Brandomize Team24 March 2026
Global Fertilizer Crisis: How the Iran War Threatens India's Food Security

Global Fertilizer Crisis: How the Iran War Threatens India's Food Security

The Iran war that began on February 28, 2026, is widely understood as an oil crisis. Brent crude at $120 per barrel, petrol prices soaring, LPG at Rs 913, these are the headlines that dominate the news. But there is a slower-moving crisis that could ultimately prove more devastating: the disruption of global fertilizer supply chains.

Fertilizers are the invisible foundation of modern agriculture. Without them, crop yields can drop by 40-60%, depending on the crop and soil conditions. India, which feeds 1.4 billion people on limited arable land, is heavily dependent on fertilizer imports. The Iran war has disrupted the supply chains that deliver these critical inputs, and the timing could not be worse: the Kharif (monsoon) sowing season begins in June 2026, just weeks away.

The Oil-Fertilizer Connection

Many people do not realize that fertilizer production is fundamentally an energy industry. The primary feedstock for nitrogen fertilizers, including urea, the most widely used fertilizer in India, is natural gas. The Haber-Bosch process, which converts atmospheric nitrogen into ammonia (the building block of urea), requires enormous quantities of natural gas both as a chemical feedstock and as an energy source.

Approximately 70-80% of the cost of producing urea is the cost of natural gas. When gas prices spike, urea prices follow. And natural gas prices, like oil prices, have surged in the wake of the Iran war. European natural gas benchmarks have increased by over 60% since late February.

Phosphate fertilizers (like DAP, di-ammonium phosphate) and potash fertilizers also face supply chain disruptions, though for different reasons. Phosphate rock, mined primarily in Morocco, China, and the Middle East, faces transportation disruptions as shipping routes through the Strait of Hormuz and the Red Sea become dangerous. Potash, produced primarily in Canada, Russia, and Belarus, was already constrained by sanctions on Russia and Belarus following the Ukraine war.

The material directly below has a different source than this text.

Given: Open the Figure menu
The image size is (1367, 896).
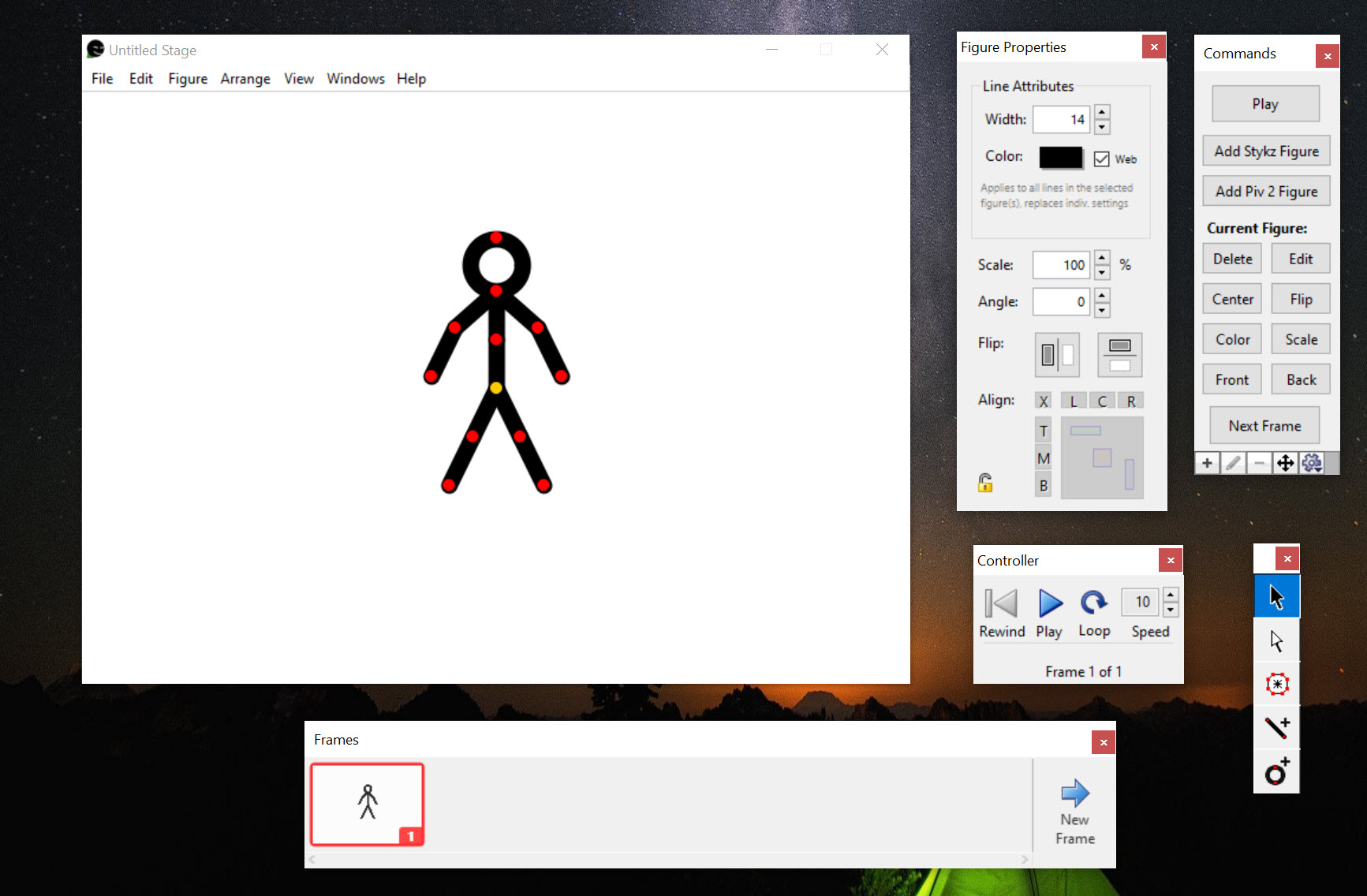Looking at the screenshot, I should 188,79.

India's Fertilizer Import Dependence

India is one of the world's largest consumers of fertilizers, using approximately 60 million tonnes annually. The country's import profile reveals significant vulnerabilities:

Urea: India produces approximately 28-30 million tonnes of urea domestically but consumes about 35-36 million tonnes. The gap of 6-8 million tonnes is filled by imports, primarily from Oman, Saudi Arabia, Iran, and China. With Gulf-origin urea facing supply and transportation disruptions, this import pipeline is under severe strain.

DAP: India imports approximately 5-6 million tonnes of DAP annually, primarily from Saudi Arabia, Morocco, China, and Russia. The combination of higher input costs (phosphoric acid prices are linked to energy costs) and transportation disruptions is pushing DAP prices upward.

Potash (MOP): India imports virtually all of its potash requirements, approximately 4-5 million tonnes annually. Canada, Russia, Belarus, and Jordan are the primary sources. While potash supply is less directly affected by the Hormuz closure, elevated shipping costs and general market uncertainty have pushed prices higher.

The Price Impact

Fertilizer prices have already increased significantly since the Iran war began.

Urea: International urea prices have risen from approximately $280-300 per tonne before the crisis to $420-450 per tonne. India's domestically produced urea is sold to farmers at a heavily subsidized price of Rs 242 per 45 kg bag (approximately $5.40 per bag). The government absorbs the difference between the actual cost and the subsidized price, which has now widened dramatically.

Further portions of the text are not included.